Crump, who also represented the family of George Floyd, has said Otieno’s treatment has close parallels with Floyd’s killing in police custody in Minneapolis in 2020.
“It is not lost on anybody who saw that video today, the fact that it was so unnecessary,” Crump said Tuesday. “Irvo was handcuffed at the wrist, he had leg irons on, he was facedown. Why did they feel it was necessary to put all their weight on him, for some of the officers to put their knee on his neck?”
Caleb Kershner, a defense attorney for deputy Randy Boyer, was critical of the video being released and took issue with Dinwiddie County Commonwealth’s Attorney Ann Baskervill.
“It’s going to be more difficult to find a jury that has not been tainted or read a particular news story of any sort. So I’m disappointed in it,” he said earlier Tuesday after the court hearing in Dinwiddie County.
Otieno’s mother Caroline Ouko on Tuesday called the indicted deputies and hospital employees “thugs” and “monsters.”
“I was happy to hear that they were indicted,” Ouko said. “That is just the beginning step.”
The following video shows Irvo Otieno on March 6 at the Central State Hospital. Read more coverage here: https://bit.ly/3TvxZAN
Attorney Mark Krudys said he was troubled by the individuals who stood by and watched as the officers pushed down on Otieno.
“Everybody has an obligation to intervene in that circumstance, to say ‘no, that’s not right,’” Krudys said. “But nobody intervened. And then when his body was lifeless, and his pants were dangling on him, they didn’t do anything for an appreciable period of time.”
Krudys said his team is looking into possible body camera footage from Henrico police regarding a March 3 incident, when Otieno was transported from his Henrico home to Henrico Doctors’ Hospital.
Ouko said she was excluded in the process of advocating for her son, noting that she made four attempts to see him while he was at Henrico hospital.
“In mental health and mental distress, your child needs you,” Ouko said. “Seeing me could have made have made a big difference.”
Instead, Otieno was taken to the Henrico Jail and later to Central State. Krudys said the deputies were not wearing body cameras at either location.
My thoughts on the untimely death of Irvo Otieno: pic.twitter.com/4mGiKiLq7e
— Mayor Levar M. Stoney (@LevarStoney) March 21, 2023
Henrico NAACP Vice President Monica Hutchinson during the Tuesday press conference said: “Jail is not, nor has it ever been, the best place for those having a mental health crisis. We must eliminate the use of jail as a response to a mental health crisis and mental illness, and instead work to improve access to community-based crisis centers.”
Otieno’s brother Leon Ochieng urged Gov. Glenn Youngkin to make mental health a priority, pointing out Youngkin’s recent comments calling Otieno’s death “heart-wrenching.”
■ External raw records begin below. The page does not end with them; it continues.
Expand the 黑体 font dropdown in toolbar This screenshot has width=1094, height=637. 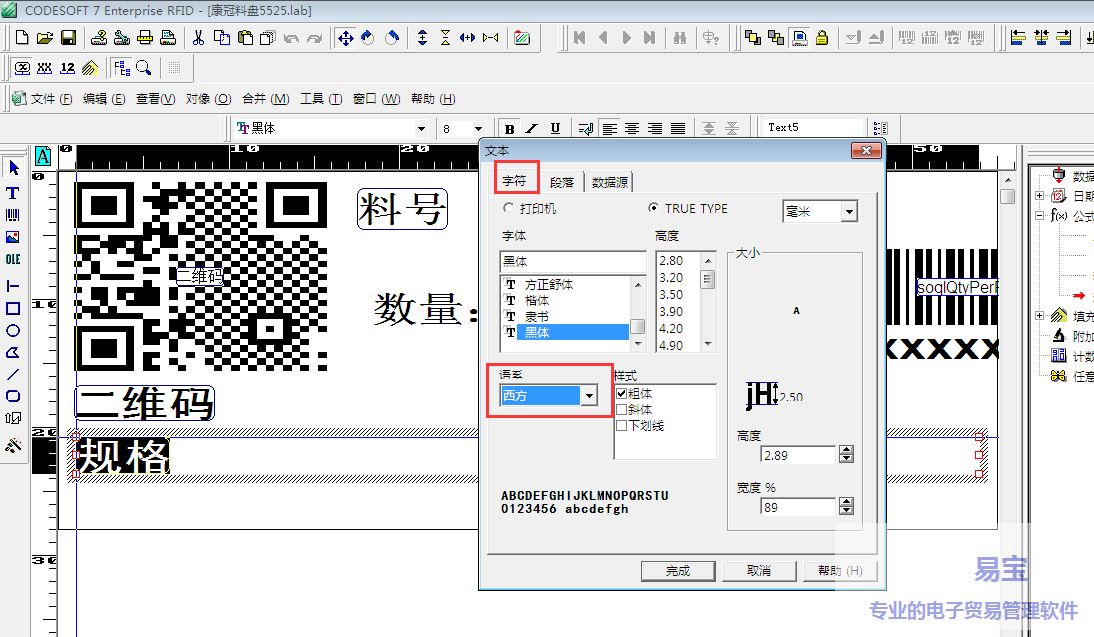[x=421, y=129]
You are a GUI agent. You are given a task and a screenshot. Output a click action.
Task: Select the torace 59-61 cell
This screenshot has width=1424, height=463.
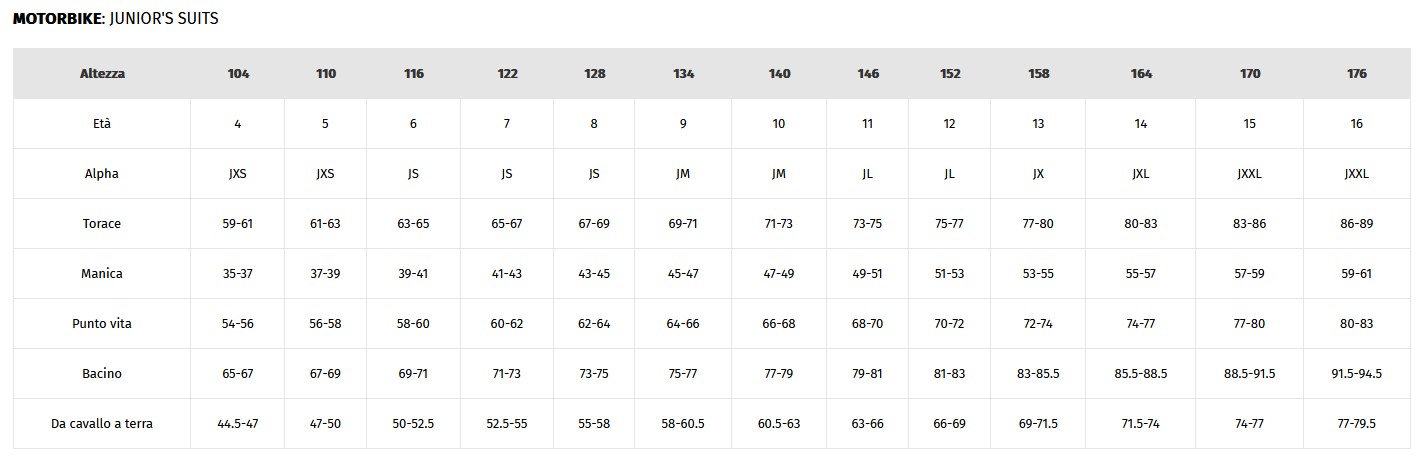click(x=238, y=224)
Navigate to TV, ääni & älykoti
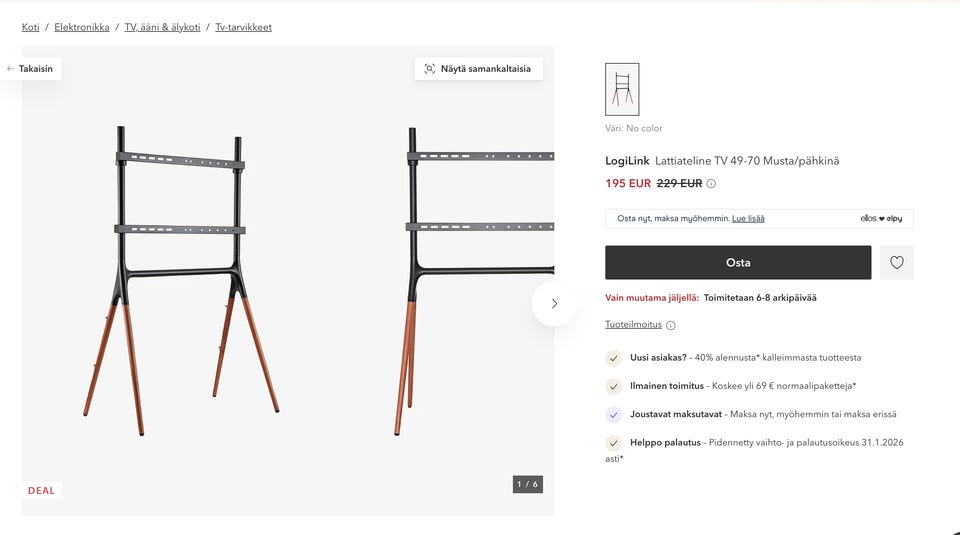The width and height of the screenshot is (960, 535). (x=162, y=27)
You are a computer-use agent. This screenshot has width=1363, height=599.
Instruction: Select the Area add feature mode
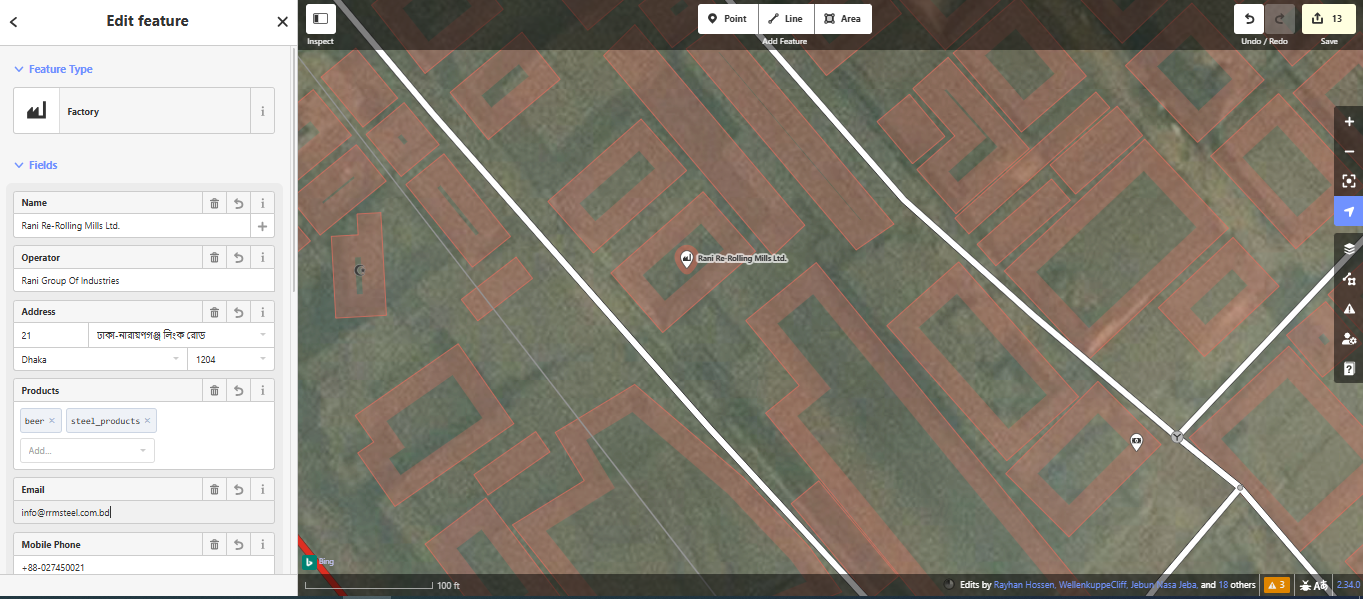point(843,19)
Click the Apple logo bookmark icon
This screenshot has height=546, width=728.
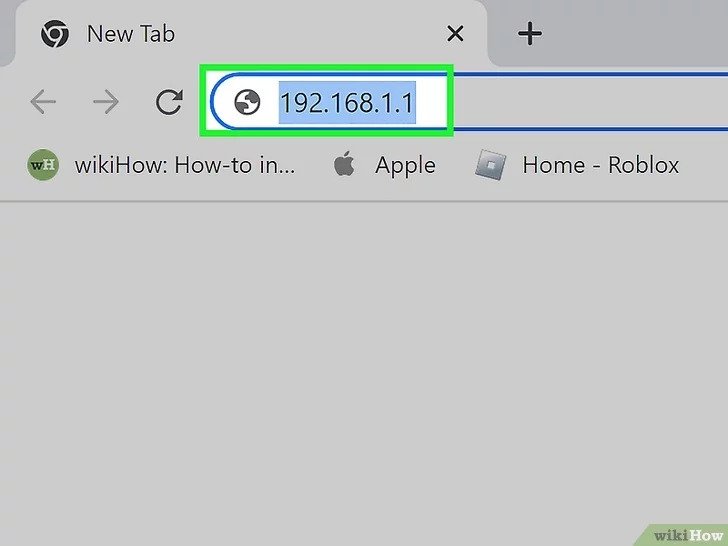[345, 165]
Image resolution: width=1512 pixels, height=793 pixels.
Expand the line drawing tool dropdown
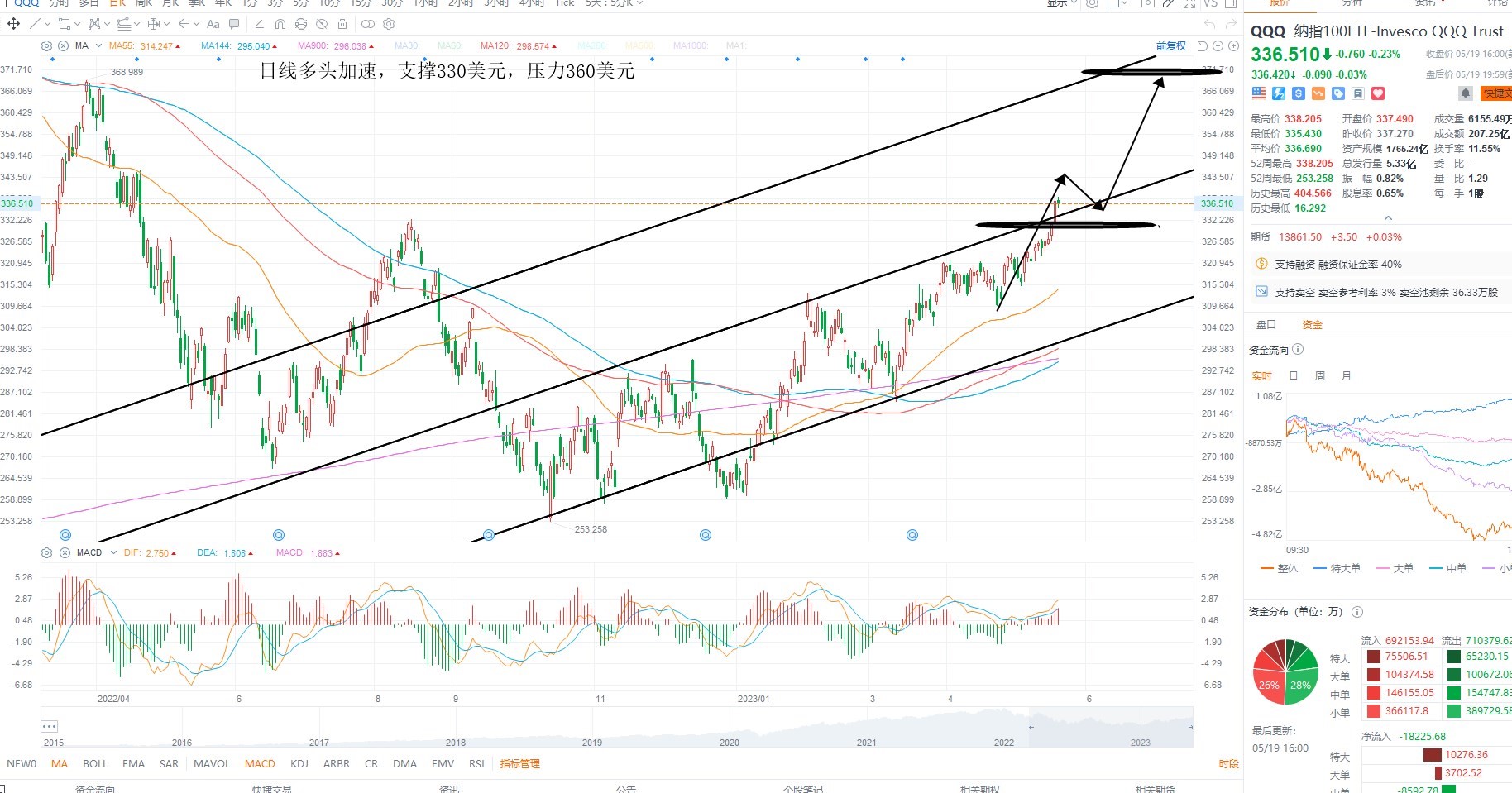tap(47, 24)
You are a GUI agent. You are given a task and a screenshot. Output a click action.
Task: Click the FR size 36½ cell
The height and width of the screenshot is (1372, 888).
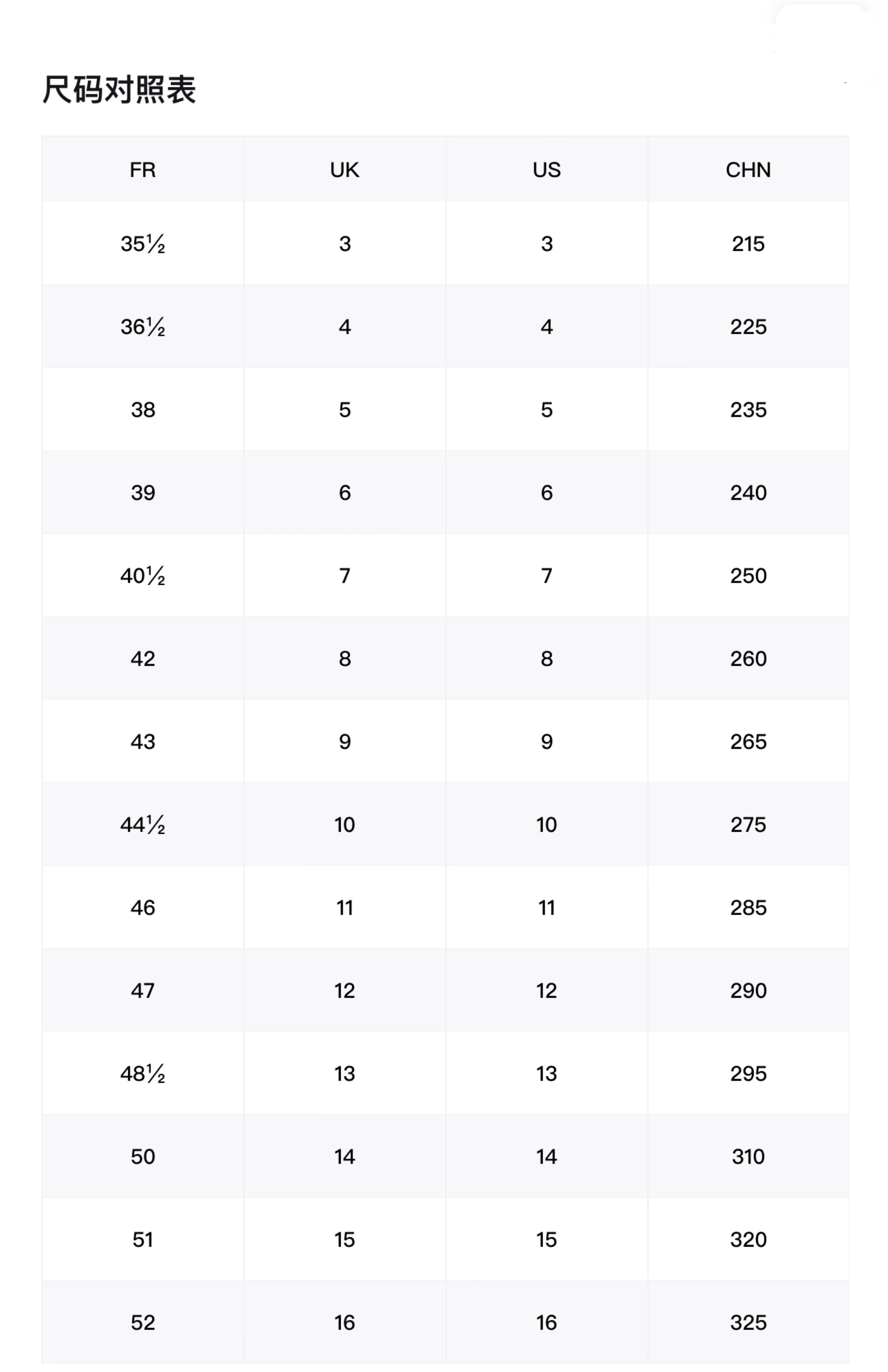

“If you really do empathize and feel what we feel, do something,” Ochieng said. “Let your state be an example … all we need to do is make this an agenda to put pressure on lawmakers to invite our communities to have families who are ambassadors for mental health.”
Richmond Mayor Levar Stoney in a social media post on Tuesday said: "Irvo Otieno should be alive today. His life was taken in a place where he should have been safe. We need accountability and we need more mental health resources."